Anda di halaman 1dari 1

Nama : Sholihatus Shofiah

NIM : 162310101287

Menumbuhkan Minat Masyarakat Indonesia Terhadap Pelayanan Kesehatan

dalam Upaya Meningkatkan Kesejahteraannya

Perkataan yang ramah dan murah senyum dari dokter dan perawat, biasanya
menjadi obat awal mengurangi rasa sakit pasien yang datang ke puskesmas atau rumah
sakit untuk berobat. Namun, kehangatan pelayanan itu saat ini tak lagi dirasakan oleh
banyak masyarakat Indonesia yang menjadi pasien. Nah! Apa sih penyebabnya?
Persoalannya sering kali karena administrasi yang rumit dan rumitnya biaya berobat
yang membuat masyarakat kecewa serta semakin bingung akan pelayanan kesehatan.

Seseorang yang tidak dapat memenuhi kebutuhan dasarnya dalam menjaga


kesehatan. Contohnya, ketika sakit mereka cenderung membutuhkan bantuan orang lain,
dimana keadaannya mengalami keterbatasan gerak fisik. Sehingga, mereka
membutuhkan pelayanan kesehatan dalam menjaga kesehatannya. Pelayanan kesehatan
yang sering kita jumpai seperti halnya BPJS.

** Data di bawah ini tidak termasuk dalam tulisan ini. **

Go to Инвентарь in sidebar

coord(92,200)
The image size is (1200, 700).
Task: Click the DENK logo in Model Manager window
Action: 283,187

Sering kali masyarakat desa menyepelekan upaya yang dilakukan pemerintah


dalam hal pelayan kesehatan, misalnya dengan diadakan BPJS yang pada dasarnya
dibentuk hanya untuk memfasilitasi masyarakat di bidang kesehatan. Namun, faktanya
masyarakat tidak mengoptimalkan pelayanan kesehatan yang diupayakan oleh
pemerintah tersebut, khususnya masyarakat yang ada di desa. Hal ini terjadi karena
kendala administrasi yang begitu rumit dan tergolong sulit, ruwet, yang membuat
mereka kebingungan.

Untuk itu, sebaiknya Pemerintah di seluruh Indonesia memberikan sosialisasi dan


penyuluhan kepada masyarakat Indonesia yang berobat di rumah sakit terkait dengan
BPJS. Mulai dari cara kerja, tujuan, manfaat, dan layanan kartu BPJS yang akan didapat
oleh peserta BPJS kesehatan. Setelah itu, nantinya masyarakat akan tertarik menjadi
anggota dan benar-benar mengetahui dan faham manfaat dari Pelayanan Kesehatan
yankni BPJS. Akhirnya, masyarakat akan mudah mendapatkan pelayanan kesehatan
yang sebelumnya rumit dilaksanakan oleh sejumlah orang.